- Your goal: Write out the listing below from the line containing "At what coordinates" to its last line, unaltered, ends included.

··· Material provided ···

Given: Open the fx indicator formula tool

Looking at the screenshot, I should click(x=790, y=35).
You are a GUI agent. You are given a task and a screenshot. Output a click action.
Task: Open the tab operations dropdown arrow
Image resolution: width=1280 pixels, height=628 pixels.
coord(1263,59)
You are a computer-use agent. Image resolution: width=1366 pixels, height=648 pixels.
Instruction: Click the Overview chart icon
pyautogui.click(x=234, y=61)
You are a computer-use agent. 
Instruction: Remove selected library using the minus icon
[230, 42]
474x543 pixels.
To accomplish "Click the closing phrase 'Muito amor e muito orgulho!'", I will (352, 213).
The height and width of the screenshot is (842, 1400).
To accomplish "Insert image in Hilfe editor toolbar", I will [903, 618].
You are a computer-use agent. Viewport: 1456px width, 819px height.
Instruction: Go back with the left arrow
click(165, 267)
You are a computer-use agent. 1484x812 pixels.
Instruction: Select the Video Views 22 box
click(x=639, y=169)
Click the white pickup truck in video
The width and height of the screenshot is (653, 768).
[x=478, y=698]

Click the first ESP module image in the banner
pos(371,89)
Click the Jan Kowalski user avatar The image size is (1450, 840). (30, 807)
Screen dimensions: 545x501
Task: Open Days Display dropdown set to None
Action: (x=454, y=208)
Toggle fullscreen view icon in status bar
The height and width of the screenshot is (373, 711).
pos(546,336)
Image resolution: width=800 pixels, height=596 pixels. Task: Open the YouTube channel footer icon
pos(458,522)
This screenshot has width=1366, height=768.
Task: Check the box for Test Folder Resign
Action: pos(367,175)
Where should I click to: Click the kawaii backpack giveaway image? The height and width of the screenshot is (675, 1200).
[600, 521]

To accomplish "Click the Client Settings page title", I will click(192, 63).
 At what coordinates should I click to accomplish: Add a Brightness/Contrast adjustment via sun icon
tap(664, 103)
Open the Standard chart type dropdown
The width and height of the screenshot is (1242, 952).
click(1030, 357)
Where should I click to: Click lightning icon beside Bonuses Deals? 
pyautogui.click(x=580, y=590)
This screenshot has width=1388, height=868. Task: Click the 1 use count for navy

···

- Task solution:
 At what coordinates should I click to accomplish: Add a Brightness/Contrast adjustment via sun icon
tap(664, 103)
Open the Standard chart type dropdown
The width and height of the screenshot is (1242, 952).
click(1030, 357)
Where should I click to: Click lightning icon beside Bonuses Deals? 
pyautogui.click(x=580, y=590)
This screenshot has width=1388, height=868. Task: Click the 1 use count for navy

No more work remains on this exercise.